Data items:
● ● ● ● ● ● ●

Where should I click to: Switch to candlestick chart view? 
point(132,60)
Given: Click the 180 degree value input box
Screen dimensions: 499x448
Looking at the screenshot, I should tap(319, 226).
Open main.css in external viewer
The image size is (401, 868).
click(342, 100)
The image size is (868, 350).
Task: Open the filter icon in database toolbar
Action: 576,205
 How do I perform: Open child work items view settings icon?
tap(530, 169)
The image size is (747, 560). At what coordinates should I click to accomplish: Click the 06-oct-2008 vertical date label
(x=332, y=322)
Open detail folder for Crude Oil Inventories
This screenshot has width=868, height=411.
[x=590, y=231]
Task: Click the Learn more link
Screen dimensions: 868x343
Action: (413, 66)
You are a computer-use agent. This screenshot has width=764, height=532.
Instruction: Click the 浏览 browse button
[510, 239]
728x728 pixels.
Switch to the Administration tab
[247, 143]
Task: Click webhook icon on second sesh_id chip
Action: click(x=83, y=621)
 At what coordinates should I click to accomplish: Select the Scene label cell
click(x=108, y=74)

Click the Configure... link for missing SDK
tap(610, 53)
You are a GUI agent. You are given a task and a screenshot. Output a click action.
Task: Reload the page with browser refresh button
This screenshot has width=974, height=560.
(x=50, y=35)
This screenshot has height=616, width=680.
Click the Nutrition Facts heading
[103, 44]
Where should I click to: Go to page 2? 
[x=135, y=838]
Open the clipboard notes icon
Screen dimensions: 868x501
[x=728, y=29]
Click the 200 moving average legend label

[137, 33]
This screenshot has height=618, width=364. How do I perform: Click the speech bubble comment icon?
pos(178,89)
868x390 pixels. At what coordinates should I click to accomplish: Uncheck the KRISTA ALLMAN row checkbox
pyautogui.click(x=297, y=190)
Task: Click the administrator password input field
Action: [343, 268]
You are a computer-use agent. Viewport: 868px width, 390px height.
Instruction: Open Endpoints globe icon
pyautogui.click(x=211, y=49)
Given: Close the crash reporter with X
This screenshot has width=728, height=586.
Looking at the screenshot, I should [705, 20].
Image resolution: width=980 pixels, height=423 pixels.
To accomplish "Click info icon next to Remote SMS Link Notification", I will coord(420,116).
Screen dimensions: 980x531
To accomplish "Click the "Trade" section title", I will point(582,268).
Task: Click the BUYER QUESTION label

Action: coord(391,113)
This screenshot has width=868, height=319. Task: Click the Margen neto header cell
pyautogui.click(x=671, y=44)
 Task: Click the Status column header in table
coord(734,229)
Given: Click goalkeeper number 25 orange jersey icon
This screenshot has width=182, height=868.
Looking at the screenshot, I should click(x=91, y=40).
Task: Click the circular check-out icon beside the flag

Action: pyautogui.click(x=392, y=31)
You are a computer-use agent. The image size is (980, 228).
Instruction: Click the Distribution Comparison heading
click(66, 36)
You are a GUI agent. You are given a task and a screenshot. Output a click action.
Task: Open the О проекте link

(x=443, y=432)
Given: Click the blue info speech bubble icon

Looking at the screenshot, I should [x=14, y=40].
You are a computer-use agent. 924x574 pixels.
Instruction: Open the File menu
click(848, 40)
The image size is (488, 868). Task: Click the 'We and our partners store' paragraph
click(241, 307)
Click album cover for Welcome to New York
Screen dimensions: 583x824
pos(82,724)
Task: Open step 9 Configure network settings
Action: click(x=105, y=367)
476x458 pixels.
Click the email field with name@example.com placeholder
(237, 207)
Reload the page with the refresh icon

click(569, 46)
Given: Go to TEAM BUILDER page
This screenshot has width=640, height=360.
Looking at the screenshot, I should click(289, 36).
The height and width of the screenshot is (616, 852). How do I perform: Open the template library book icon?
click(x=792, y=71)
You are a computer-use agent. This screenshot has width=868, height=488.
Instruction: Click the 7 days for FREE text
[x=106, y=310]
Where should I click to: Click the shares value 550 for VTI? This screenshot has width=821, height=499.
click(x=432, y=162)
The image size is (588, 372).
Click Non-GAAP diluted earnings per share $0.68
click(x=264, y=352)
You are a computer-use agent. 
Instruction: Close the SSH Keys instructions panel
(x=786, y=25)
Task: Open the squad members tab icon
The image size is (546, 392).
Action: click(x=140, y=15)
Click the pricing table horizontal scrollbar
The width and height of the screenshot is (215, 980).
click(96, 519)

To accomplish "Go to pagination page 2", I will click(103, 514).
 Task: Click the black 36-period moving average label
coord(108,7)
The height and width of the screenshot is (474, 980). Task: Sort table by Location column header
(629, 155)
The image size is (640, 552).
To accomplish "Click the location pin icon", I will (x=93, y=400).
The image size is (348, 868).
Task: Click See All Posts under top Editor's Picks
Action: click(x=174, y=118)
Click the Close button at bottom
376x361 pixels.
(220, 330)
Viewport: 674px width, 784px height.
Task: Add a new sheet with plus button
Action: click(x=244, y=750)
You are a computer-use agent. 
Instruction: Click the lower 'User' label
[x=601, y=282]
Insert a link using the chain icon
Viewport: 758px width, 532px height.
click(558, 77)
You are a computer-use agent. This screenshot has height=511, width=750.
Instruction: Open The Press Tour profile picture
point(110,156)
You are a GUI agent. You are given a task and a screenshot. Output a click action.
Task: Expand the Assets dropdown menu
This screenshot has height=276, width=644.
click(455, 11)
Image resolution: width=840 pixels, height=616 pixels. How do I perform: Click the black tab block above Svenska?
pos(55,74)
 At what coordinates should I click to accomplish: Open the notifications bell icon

● ● ● ● ● ● ●

_PROBLEM REQUIREMENTS:_ Copy out every entry above exactly.

_EXERCISE RESULT:_
Where should I click to: Switch to candlestick chart view? 
point(132,60)
Given: Click the 180 degree value input box
Screen dimensions: 499x448
Looking at the screenshot, I should tap(319, 226).
Open main.css in external viewer
The image size is (401, 868).
click(342, 100)
The image size is (868, 350).
Task: Open the filter icon in database toolbar
Action: 576,205
 How do I perform: Open child work items view settings icon?
tap(530, 169)
The image size is (747, 560). At what coordinates should I click to accomplish: Click the 06-oct-2008 vertical date label
(x=332, y=322)
Open detail folder for Crude Oil Inventories
This screenshot has width=868, height=411.
[x=590, y=231]
Task: Click the Learn more link
Screen dimensions: 868x343
Action: (413, 66)
You are a computer-use agent. This screenshot has width=764, height=532.
Instruction: Click the 浏览 browse button
[510, 239]
728x728 pixels.
Switch to the Administration tab
[247, 143]
Task: Click webhook icon on second sesh_id chip
Action: click(x=83, y=621)
 At what coordinates should I click to accomplish: Select the Scene label cell
click(x=108, y=74)

Click the Configure... link for missing SDK
tap(610, 53)
You are a GUI agent. You are given a task and a screenshot. Output a click action.
Task: Reload the page with browser refresh button
This screenshot has width=974, height=560.
(x=50, y=35)
This screenshot has height=616, width=680.
Click the Nutrition Facts heading
[103, 44]
Where should I click to: Go to page 2? 
[x=135, y=838]
Open the clipboard notes icon
Screen dimensions: 868x501
[x=728, y=29]
Click the 200 moving average legend label

[137, 33]
This screenshot has height=618, width=364. How do I perform: Click the speech bubble comment icon?
pos(178,89)
868x390 pixels. At what coordinates should I click to accomplish: Uncheck the KRISTA ALLMAN row checkbox
pyautogui.click(x=297, y=190)
Task: Click the administrator password input field
Action: [343, 268]
You are a computer-use agent. Viewport: 868px width, 390px height.
Instruction: Open Endpoints globe icon
pyautogui.click(x=211, y=49)
Given: Close the crash reporter with X
This screenshot has width=728, height=586.
Looking at the screenshot, I should [705, 20].
Image resolution: width=980 pixels, height=423 pixels.
To accomplish "Click info icon next to Remote SMS Link Notification", I will coord(420,116).
Screen dimensions: 980x531
To accomplish "Click the "Trade" section title", I will point(582,268).
Task: Click the BUYER QUESTION label

Action: coord(391,113)
This screenshot has width=868, height=319. Task: Click the Margen neto header cell
pyautogui.click(x=671, y=44)
 Task: Click the Status column header in table
coord(734,229)
Given: Click goalkeeper number 25 orange jersey icon
This screenshot has width=182, height=868.
Looking at the screenshot, I should click(x=91, y=40).
Task: Click the circular check-out icon beside the flag

Action: pyautogui.click(x=392, y=31)
You are a computer-use agent. The image size is (980, 228).
Instruction: Click the Distribution Comparison heading
click(66, 36)
You are a GUI agent. You are given a task and a screenshot. Output a click action.
Task: Open the О проекте link

(x=443, y=432)
Given: Click the blue info speech bubble icon

Looking at the screenshot, I should [x=14, y=40].
You are a computer-use agent. 924x574 pixels.
Instruction: Open the File menu
click(848, 40)
The image size is (488, 868). Task: Click the 'We and our partners store' paragraph
click(241, 307)
Click album cover for Welcome to New York
Screen dimensions: 583x824
pos(82,724)
Task: Open step 9 Configure network settings
Action: click(x=105, y=367)
476x458 pixels.
Click the email field with name@example.com placeholder
(237, 207)
Reload the page with the refresh icon

click(569, 46)
Given: Go to TEAM BUILDER page
This screenshot has width=640, height=360.
Looking at the screenshot, I should click(289, 36).
The height and width of the screenshot is (616, 852). How do I perform: Open the template library book icon?
click(x=792, y=71)
You are a computer-use agent. This screenshot has width=868, height=488.
Instruction: Click the 7 days for FREE text
[x=106, y=310]
Where should I click to: Click the shares value 550 for VTI? This screenshot has width=821, height=499.
click(x=432, y=162)
The image size is (588, 372).
Click Non-GAAP diluted earnings per share $0.68
click(x=264, y=352)
You are a computer-use agent. 
Instruction: Close the SSH Keys instructions panel
(x=786, y=25)
Task: Open the squad members tab icon
The image size is (546, 392).
Action: click(x=140, y=15)
Click the pricing table horizontal scrollbar
The width and height of the screenshot is (215, 980).
click(96, 519)

To accomplish "Go to pagination page 2", I will click(103, 514).
 Task: Click the black 36-period moving average label
coord(108,7)
The height and width of the screenshot is (474, 980). Task: Sort table by Location column header
(629, 155)
The image size is (640, 552).
To accomplish "Click the location pin icon", I will (x=93, y=400).
The image size is (348, 868).
Task: Click See All Posts under top Editor's Picks
Action: click(x=174, y=118)
Click the Close button at bottom
376x361 pixels.
(220, 330)
Viewport: 674px width, 784px height.
Task: Add a new sheet with plus button
Action: click(x=244, y=750)
You are a computer-use agent. 
Instruction: Click the lower 'User' label
[x=601, y=282]
Insert a link using the chain icon
Viewport: 758px width, 532px height.
click(558, 77)
You are a computer-use agent. This screenshot has height=511, width=750.
Instruction: Open The Press Tour profile picture
point(110,156)
You are a GUI agent. You are given a task and a screenshot. Output a click action.
Task: Expand the Assets dropdown menu
This screenshot has height=276, width=644.
click(455, 11)
Image resolution: width=840 pixels, height=616 pixels. How do I perform: Click the black tab block above Svenska?
pos(55,74)
 At what coordinates should I click to accomplish: Open the notifications bell icon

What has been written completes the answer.